Part of the reason for the vast difference in appraisals was the market the hotel was compared to, Risi wrote in his decision. 

“[Outside appraiser Sean] Hennessey testified that his assertions were based on the subject hotel’s actual revenue and expense values and comparable hotels in the New York City and LaGuardia Airport submarket,” Risi wrote. “Whereas [City appraiser Ivan] Melendez derived his comparable data from Middle Atlantic hotels, chain affiliated hotels, airport hotels and upscale hotels, which included hotels in other cities/states.”

Marus said the decision is an important one that offers hotel owners an avenue for relief if they believe their property has been over-valued.

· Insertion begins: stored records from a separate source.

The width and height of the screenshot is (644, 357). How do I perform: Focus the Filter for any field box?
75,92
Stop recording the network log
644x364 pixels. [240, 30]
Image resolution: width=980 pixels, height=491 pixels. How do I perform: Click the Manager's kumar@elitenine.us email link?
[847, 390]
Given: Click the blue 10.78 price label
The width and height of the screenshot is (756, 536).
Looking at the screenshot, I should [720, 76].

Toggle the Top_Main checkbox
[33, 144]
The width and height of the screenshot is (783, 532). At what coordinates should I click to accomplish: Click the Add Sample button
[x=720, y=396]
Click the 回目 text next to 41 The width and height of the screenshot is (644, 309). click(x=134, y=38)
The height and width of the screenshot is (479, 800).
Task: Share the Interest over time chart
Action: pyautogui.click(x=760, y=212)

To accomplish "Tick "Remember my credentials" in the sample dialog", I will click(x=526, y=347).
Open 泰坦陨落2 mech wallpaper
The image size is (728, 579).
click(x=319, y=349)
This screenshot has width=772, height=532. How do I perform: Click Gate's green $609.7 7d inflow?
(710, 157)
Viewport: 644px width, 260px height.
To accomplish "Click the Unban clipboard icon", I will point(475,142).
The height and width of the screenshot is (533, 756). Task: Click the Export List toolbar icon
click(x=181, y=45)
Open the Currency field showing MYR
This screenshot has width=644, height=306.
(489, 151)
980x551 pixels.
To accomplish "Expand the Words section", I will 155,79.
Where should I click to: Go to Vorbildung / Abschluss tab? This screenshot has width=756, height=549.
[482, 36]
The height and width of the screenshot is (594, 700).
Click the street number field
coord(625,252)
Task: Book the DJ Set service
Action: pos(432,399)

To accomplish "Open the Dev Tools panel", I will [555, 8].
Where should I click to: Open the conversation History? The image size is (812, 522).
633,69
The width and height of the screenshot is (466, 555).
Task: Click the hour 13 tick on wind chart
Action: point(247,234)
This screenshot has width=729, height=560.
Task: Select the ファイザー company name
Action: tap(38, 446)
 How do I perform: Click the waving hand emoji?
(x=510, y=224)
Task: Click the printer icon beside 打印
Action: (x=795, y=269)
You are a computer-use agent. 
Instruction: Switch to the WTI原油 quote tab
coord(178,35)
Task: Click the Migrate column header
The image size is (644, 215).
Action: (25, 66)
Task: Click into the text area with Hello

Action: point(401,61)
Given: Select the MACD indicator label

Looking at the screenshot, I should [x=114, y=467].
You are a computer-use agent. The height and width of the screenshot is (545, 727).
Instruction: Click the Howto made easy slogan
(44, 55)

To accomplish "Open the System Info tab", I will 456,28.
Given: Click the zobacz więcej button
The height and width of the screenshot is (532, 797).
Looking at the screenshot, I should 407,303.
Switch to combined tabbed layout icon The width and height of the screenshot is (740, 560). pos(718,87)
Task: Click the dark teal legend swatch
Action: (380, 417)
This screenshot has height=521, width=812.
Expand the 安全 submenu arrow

“The significance of it is that the City of New York is now aware that they can't have a ‘take it or leave it’ proposition in terms of assessment reductions,” he said. “There's an alternative, and that’s to go to court and have a judge decide the value of the property.”

The attorney said this decision is especially welcomed following a year of economic hardship for hotels across the city. 

“This is so important right now,” Marcus said. “This trial included tax years that were pre-pandemic. Today, just about every hotel is in dire shape and the kind of reductions that have been offered by the city have been still pretty inadequate.”

“Hotel owners and operators are going to be encouraged by the success of this trial,” he added. “There's a lot of despair in the hospitality industry and this is very welcomed news.”